Primeiro capítulo: a garagem de Pancho
Lady Delish adorava carros. Carros foram sempre mais confiáveis do que os homens que tratavam deles.
Segundo capítulo: O Buraco do Inferno
Após o trabalho, seu treinador, Carlos, queria mantê-la [treinando]. Ela pulou e socou até sua raiva ter se esgotado. Com longas horas de treinamento, sua vida fascinante tinha se esvaído.
Terceiro capítulo: Sopro do vento
Lady Delish, em seguida, migrou para o boteco ao escopo da vida selvagem. Muito músculo e pouco cérebro fez esses caras muito estropiados.
Quarto capítulo: Jardim do chá
Lady Delish procurou por um homem que pudesse compartilhar seus interesses.
* Lendo um livro chamado "Um sugestivo inquérito no mistério hermético" *
Pelo menos, um livro com substância não era difícil ...
Quinto capítulo: O Mundo do Governador
Numa elegante noite, Laady Delish misturou-se com a elite. Sua percepção deles logo foi maculada.
Sexto capítulo: Em casa sozinha novamente
Ela olhou, ela tolerou, ela conciliou, mas Lady Delish ainda estava sozinha em casa. O que uma Lady vai fazer? Ela decide contactar uma antiga paixão com um presente (na caixa o endereço cujo destinatário é "Papai Dick". Ela sela a embalagem com um beijo deixando a marca do batom)

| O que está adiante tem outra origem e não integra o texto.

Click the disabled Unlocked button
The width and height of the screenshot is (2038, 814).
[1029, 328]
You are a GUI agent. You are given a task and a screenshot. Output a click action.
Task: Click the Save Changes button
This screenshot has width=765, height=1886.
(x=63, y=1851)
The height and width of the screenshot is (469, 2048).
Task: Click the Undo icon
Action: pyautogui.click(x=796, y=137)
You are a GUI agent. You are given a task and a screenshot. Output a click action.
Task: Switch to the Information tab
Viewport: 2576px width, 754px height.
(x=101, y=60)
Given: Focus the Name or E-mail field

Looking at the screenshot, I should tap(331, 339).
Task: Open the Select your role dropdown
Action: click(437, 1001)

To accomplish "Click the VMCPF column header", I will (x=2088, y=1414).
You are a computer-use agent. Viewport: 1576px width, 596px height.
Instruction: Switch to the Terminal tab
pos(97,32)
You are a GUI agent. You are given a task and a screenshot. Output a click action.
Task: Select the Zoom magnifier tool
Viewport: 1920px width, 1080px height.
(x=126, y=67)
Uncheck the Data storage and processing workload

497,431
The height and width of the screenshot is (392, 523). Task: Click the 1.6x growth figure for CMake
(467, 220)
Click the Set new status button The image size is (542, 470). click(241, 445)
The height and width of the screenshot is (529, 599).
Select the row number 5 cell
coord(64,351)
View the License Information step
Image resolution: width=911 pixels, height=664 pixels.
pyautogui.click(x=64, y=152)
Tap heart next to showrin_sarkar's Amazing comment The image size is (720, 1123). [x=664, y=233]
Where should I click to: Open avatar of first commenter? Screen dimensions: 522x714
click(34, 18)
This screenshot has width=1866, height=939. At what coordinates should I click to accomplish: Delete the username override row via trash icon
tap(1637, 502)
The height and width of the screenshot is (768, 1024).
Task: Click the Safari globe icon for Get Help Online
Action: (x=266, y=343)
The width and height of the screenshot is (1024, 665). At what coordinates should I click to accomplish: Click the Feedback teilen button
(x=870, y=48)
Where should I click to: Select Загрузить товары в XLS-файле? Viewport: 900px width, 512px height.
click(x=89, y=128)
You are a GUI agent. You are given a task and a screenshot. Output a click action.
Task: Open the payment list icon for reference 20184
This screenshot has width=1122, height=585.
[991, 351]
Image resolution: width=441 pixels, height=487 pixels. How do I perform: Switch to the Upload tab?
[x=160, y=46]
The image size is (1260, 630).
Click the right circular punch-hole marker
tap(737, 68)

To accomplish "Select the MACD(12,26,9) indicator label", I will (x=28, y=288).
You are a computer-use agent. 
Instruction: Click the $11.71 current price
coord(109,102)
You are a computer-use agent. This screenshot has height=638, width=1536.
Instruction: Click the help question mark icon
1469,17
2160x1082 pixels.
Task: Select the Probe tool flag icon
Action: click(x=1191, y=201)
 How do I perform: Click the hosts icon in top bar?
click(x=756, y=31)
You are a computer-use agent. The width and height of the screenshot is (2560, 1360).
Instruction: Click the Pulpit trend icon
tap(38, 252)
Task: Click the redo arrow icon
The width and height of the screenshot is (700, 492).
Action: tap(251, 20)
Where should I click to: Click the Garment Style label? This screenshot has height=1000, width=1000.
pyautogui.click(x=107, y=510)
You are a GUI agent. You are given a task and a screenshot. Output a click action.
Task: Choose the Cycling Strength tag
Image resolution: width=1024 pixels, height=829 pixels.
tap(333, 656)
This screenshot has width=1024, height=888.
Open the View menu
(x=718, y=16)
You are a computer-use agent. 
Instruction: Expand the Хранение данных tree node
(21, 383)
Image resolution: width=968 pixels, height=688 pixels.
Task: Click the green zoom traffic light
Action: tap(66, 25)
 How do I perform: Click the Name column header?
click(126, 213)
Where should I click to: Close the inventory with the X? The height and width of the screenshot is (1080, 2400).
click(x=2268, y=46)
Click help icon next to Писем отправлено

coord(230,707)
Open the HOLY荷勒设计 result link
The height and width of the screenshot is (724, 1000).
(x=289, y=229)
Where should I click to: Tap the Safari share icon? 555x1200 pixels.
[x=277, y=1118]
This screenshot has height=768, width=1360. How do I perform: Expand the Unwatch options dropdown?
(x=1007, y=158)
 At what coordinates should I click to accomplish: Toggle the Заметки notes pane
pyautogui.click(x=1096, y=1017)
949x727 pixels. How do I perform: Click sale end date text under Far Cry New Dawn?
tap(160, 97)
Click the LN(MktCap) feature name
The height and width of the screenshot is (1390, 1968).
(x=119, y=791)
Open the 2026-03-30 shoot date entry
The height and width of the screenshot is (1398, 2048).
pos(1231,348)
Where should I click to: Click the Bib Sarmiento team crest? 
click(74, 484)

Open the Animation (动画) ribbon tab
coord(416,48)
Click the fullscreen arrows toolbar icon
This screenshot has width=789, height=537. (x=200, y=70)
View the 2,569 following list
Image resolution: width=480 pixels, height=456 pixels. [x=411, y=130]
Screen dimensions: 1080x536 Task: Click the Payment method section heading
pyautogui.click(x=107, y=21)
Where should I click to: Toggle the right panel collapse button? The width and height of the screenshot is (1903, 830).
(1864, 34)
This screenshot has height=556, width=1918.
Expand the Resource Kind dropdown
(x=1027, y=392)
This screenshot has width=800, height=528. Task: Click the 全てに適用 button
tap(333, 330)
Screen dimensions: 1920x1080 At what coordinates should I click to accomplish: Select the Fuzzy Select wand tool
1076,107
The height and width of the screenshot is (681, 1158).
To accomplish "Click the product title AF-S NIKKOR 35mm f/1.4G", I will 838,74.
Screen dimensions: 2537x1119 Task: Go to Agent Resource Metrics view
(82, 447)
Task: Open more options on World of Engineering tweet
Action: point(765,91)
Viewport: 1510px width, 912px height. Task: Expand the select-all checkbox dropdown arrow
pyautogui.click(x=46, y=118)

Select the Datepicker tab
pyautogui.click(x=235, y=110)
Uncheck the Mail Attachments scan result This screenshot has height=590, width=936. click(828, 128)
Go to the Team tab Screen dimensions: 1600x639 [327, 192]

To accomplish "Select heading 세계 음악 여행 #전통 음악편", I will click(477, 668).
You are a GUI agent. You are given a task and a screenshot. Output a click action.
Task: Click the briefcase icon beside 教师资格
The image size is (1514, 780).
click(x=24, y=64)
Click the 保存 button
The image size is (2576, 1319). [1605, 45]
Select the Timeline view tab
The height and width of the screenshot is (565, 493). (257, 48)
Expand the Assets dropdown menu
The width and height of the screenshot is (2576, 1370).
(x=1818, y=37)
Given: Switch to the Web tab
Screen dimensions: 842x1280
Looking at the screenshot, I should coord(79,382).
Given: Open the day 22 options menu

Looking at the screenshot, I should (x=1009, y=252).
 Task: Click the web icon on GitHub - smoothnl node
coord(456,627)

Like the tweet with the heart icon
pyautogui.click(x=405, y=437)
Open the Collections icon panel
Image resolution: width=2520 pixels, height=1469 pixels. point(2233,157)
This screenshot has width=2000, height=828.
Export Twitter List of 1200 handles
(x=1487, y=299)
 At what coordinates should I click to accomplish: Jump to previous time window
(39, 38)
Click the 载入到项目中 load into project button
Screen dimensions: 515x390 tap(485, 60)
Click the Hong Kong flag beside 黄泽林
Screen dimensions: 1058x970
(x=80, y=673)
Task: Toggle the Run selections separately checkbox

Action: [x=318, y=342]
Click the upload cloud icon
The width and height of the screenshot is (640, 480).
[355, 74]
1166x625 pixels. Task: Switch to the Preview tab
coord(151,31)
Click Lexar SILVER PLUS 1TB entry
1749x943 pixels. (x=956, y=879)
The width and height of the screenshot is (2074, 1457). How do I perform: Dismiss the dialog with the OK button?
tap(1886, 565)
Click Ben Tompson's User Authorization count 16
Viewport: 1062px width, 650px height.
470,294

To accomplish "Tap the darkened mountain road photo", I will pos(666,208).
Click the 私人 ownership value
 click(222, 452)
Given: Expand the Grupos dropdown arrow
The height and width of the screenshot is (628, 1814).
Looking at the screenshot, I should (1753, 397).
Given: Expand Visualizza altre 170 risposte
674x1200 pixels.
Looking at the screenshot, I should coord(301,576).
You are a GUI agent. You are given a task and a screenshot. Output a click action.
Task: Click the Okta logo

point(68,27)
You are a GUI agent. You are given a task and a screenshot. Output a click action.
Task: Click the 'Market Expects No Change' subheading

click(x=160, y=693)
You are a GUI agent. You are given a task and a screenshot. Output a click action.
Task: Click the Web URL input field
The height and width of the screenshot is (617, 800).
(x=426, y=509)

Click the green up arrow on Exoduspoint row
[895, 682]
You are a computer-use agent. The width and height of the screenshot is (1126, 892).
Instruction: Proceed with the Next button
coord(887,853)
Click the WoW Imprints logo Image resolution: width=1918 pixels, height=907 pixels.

É uma canção que agrada jovens da área urbana que passam por experiência como a dificuldade de estarem no espaço público sem serem assediadas ou em um espaço historicamente masculino sem serem molestadas e o quanto reagir a tudo isso faz com que as jovens se tornem solitárias, sem uma boa companhia, porque quase todos os rapazes são tolos. Esta solidão parece ser uma realidade para as mulheres que já não aceitam qualquer pessoa ao seu lado e que têm a sensação de que estão fora do lugar. Porém a solidão, embora não quista, já não as apavora tanto, é uma opção. Elas preferem ficar sozinhas do que acompanhadas por um homem que não as respeitam e as tratam como um objeto de conquista, resultado de uma aposta, de uma competição. Neste aspecto, é que reconheço na música ecos de uma mensagem feminista, já que a mulher rejeita submeter-se ao código, embora faça uso dele, e prefira estar só. Esta ambiguidade embaraçosa está na pauta de discussão dos estudos pós-feministas, o que me faz lembrar de um artigo de Angela McRobbie no qual ela cita Judith Butler e o conceito de 'duplo enredamento':
"Isto implica a co-existência de valores neo-conservadores em relação a gênero, sexualidade e vida familiar (por exemplo, o suporte de George Bush à campanha para encorajar a castidade entre o público jovem e, em março de 2004, declarar que a civilização depende do casamento tradicional) com processos de liberação em relação à escolha e à diversidade nas relações domésticas, sexuais e de parentesco (por exemplo, casais homossexuais agora estão aptos a adotar, criar ou ter seus próprios filhos e, ao menos no Reino Unido, tendo plenos direitos a ‘parcerias civis’). (McRobbie, 2066, 59-69)

Este início de século aparece muito violento para as mulheres que precisam aprender a conviver com a solidão para não sucumbirem a uma subserviência de gênero que só as desqualificam. Se é complexificação ou backlash, penso que seja uma complexificação em razão do backlash, uma tentativa de golpear o processo de emancipação, mas que as mulheres têm resistido, negociando muitas vezes com os elementos do próprio código. Esta estratégia gera ambiguidade, contradições, que rompem com um pensamento linear, de causa e efeito, que deixa nas bordas outros nexos. O resultado disso ainda não dá para visualizar, pelo menos não vejo, porque trata-se da recepção de uma geração que cresce imersa em uma bolha de apelos mercadológicos, ideológicos, espetaculares.

Estou ainda pensando sobre tudo isso.


Referência:
In: CURRAN, James; MORLEY, David. Media and Cultural Theory. London/New York: Routlege, 2006, p. 59-69. Tradução: Márcia Rejane Messa.